DACoN: DINO for Anime Paint Bucket Colorization with Any Number of Reference Images
Kazuma Nagata, Naoshi Kaneko
TL;DR
DACoN tackles automatic anime line-art colorization by leveraging DINOv2's part-level semantics fused with CNN spatial features to propagate colors from any number of references. The method uses segment-wise pooling, multi-reference fusion, and a dual loss that includes a DINO-guided feature consistency term, enabling robust keyframe and consecutive-frame colorization with one model. Empirical results on PaintBucket-Character show DACoN outperforms prior segment- and generation-based approaches, with clearer detail preservation and better handling of occlusions and viewpoint changes; increasing reference images yields robust gains.

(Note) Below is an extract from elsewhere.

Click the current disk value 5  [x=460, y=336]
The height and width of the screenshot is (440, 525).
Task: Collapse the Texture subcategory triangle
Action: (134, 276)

The approach offers practical benefits for production pipelines by enabling flexible multi-reference colorization and reducing the need for dedicated per-character models, albeit with higher memory requirements due to large foundation-model features.
Abstract
Automatic colorization of line drawings has been widely studied to reduce the labor cost of hand-drawn anime production. Deep learning approaches, including image/video generation and feature-based correspondence, have improved accuracy but struggle with occlusions, pose variations, and viewpoint changes. To address these challenges, we propose DACoN, a framework that leverages foundation models to capture part-level semantics, even in line drawings. Our method fuses low-resolution semantic features from foundation models with high-resolution spatial features from CNNs for fine-grained yet robust feature extraction. In contrast to previous methods that rely on the Multiplex Transformer and support only one or two reference images, DACoN removes this constraint, allowing any number of references. Quantitative and qualitative evaluations demonstrate the benefits of using multiple reference images, achieving superior colorization performance. Our code and model are available at https://github.com/kzmngt/DACoN.